Annika Bjornson, Editor-in-Chief

Many of the people we look up to as a society are the famed, charismatic, and attractive movie stars, singers, and millionaires. As teenage students of a Jesuit school, there are not many public figures with strong Jesuit values to whom we can relate and admire. However, Father James Martin SJ has provided me with inspiration in recent years as I see how his commitment to justice comes alive in creative ways.

Fr. James Martin is an American Jesuit priest and award-winning author. He has published over 12 books and several essays on how to live out Catholic values in this modern society, is a consultant to the Vatican’s Secretariat for Communications, and serves as an editor-at-large of a Jesuit magazine called America. He is also a member of the LABrynth Theater Company and based a book called A Jesuit Off-Broadway on his experiences in theater. In addition, Fr.

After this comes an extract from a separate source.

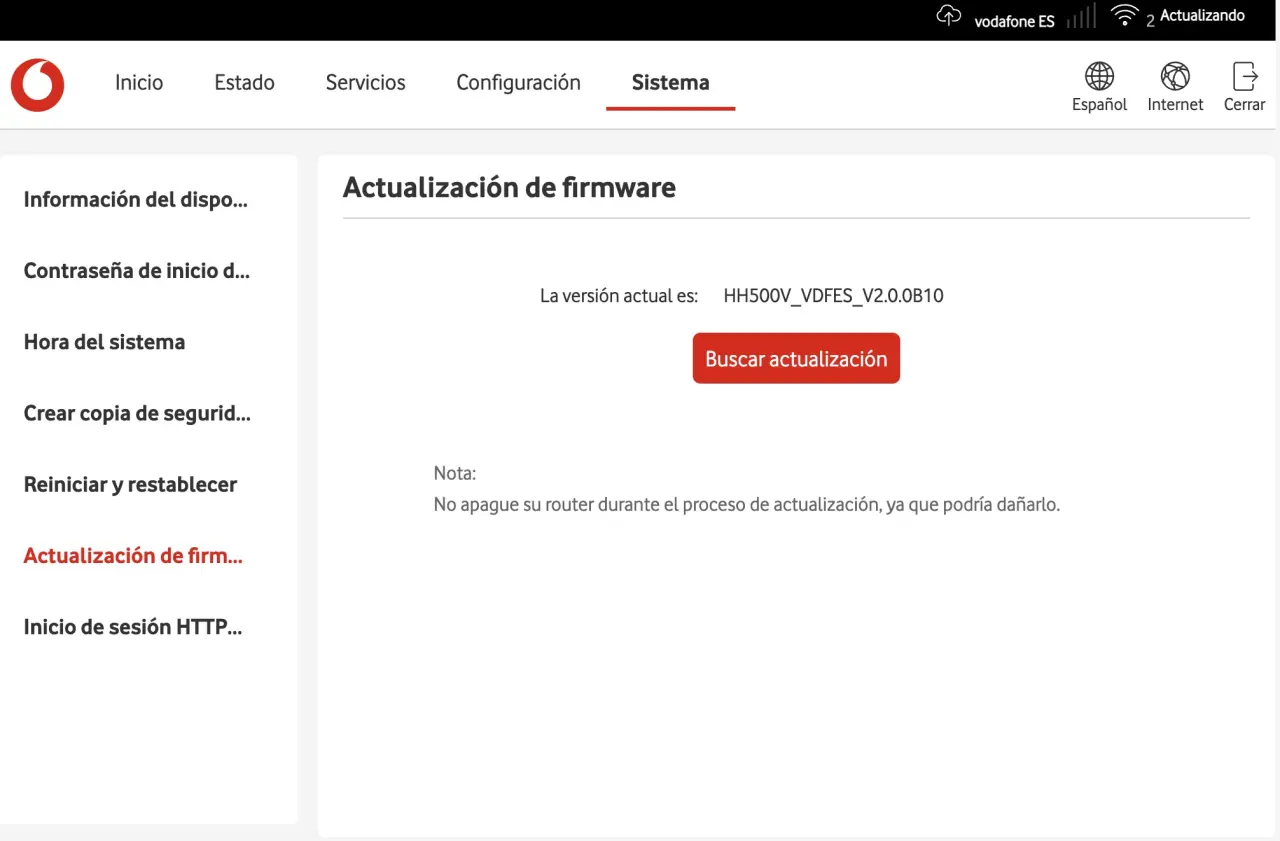The image size is (1280, 841).
Task: Open the Internet connection icon
Action: pyautogui.click(x=1175, y=77)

Martin has a wide range of followers to whom he communicates via Twitter to show support for certain causes or provide spiritual encouragement, and in this way he is relevant and relatable to younger generations.

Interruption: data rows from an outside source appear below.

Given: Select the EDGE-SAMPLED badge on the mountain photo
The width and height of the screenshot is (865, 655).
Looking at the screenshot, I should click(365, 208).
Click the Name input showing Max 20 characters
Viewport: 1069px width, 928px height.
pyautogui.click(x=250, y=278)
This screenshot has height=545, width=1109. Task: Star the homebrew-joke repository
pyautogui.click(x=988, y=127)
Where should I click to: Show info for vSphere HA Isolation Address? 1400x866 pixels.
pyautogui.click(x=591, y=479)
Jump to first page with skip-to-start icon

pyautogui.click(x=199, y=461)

My first experience with Fr. Martin was hearing him give an impromptu speech in Philadelphia at a Jesuit student pilgrimage to see Pope Francis. I did not know who he was, but I was awed by his youthful wisdom and spiritual insight. He even generously stayed another hour after speaking to talk to almost every student. When I got home to Seattle, I did more research into his work and found that we had a lot of common interests and values.

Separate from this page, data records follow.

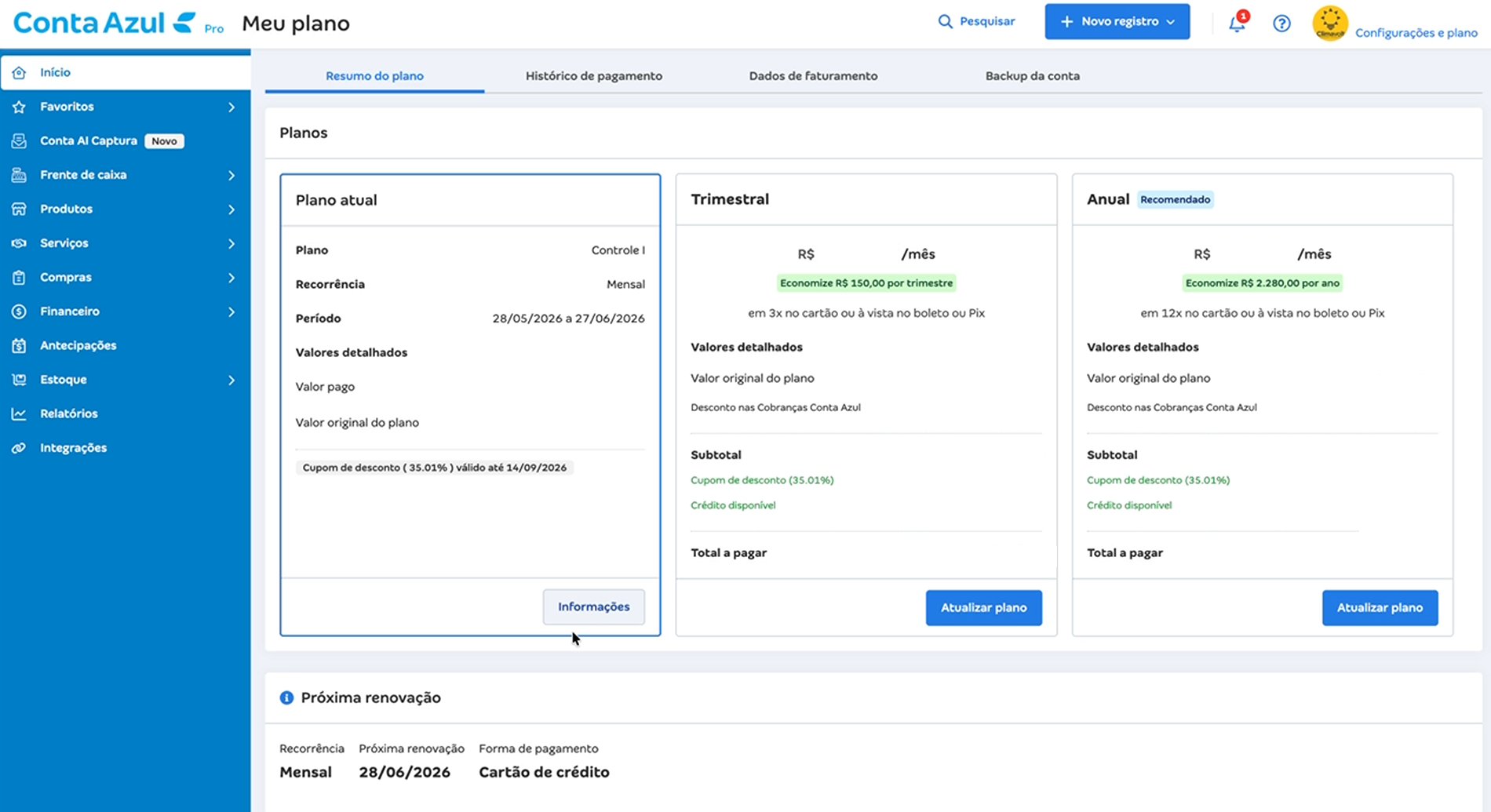
Task: Click the Conta AI Captura icon
Action: click(19, 140)
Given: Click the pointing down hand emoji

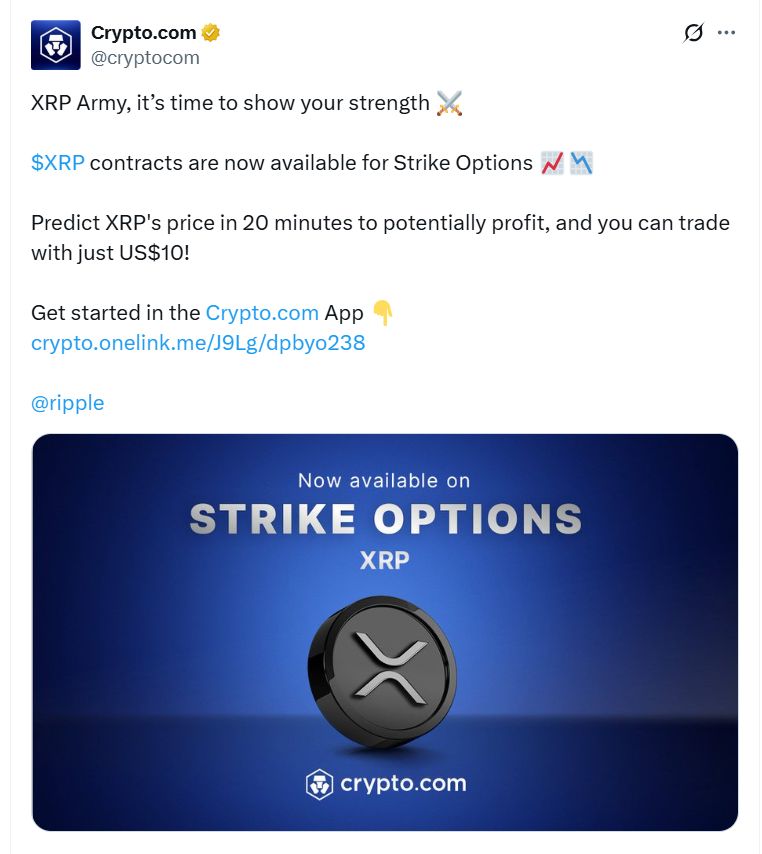Looking at the screenshot, I should coord(382,313).
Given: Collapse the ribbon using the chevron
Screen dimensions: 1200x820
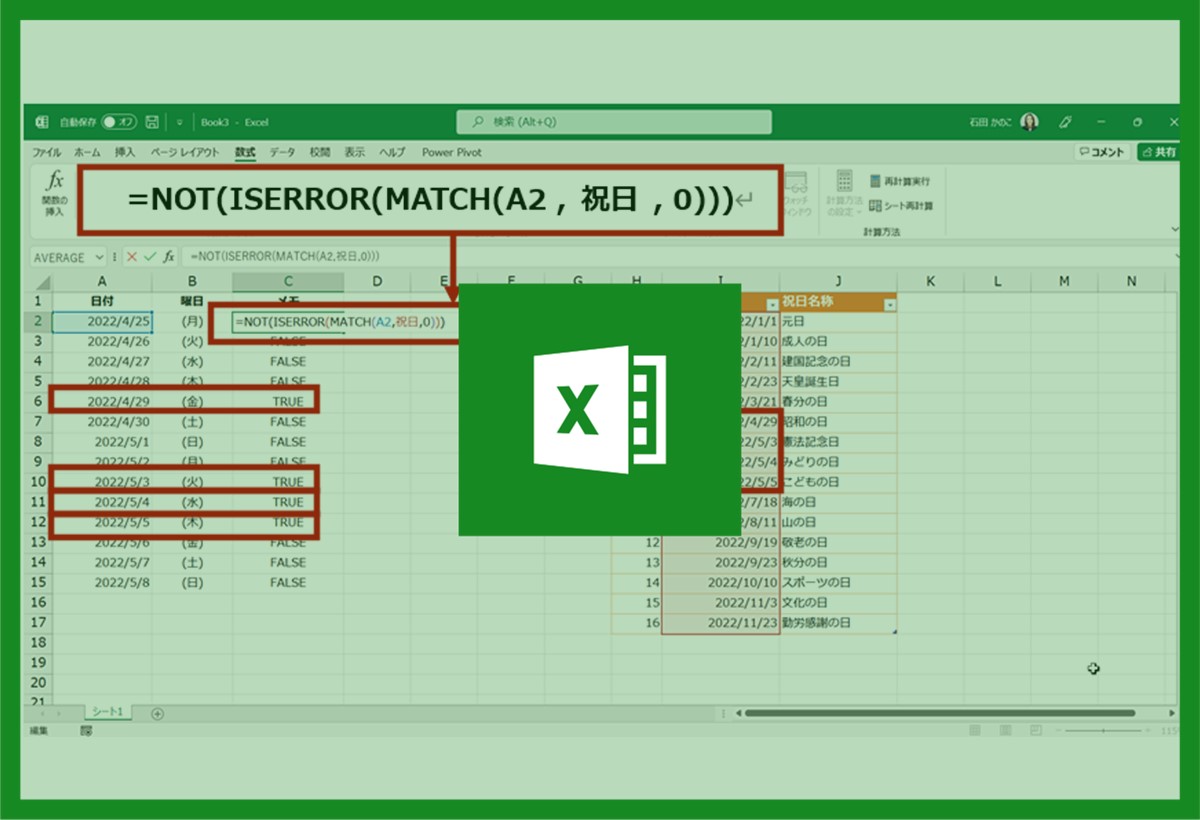Looking at the screenshot, I should tap(1174, 229).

As a teenage editor-in-chief of my Jesuit school’s newspaper who is involved in theater, I find his work very appealing. The priest has devoted his life to relating Catholicism to this society’s culture and politics in a way that has allowed him to pursue his passions. His message is timeless, but conveyed in ways that can relate to anyone of any age. Whether that message is accessed on the Internet, or in a book, or in a production, it calls us to live for the greater glory of God as we focus on engendering justice. This is a vital lesson for Jesuit-educated students to learn as we prepare to graduate and do what we love while contributing to important causes in the world.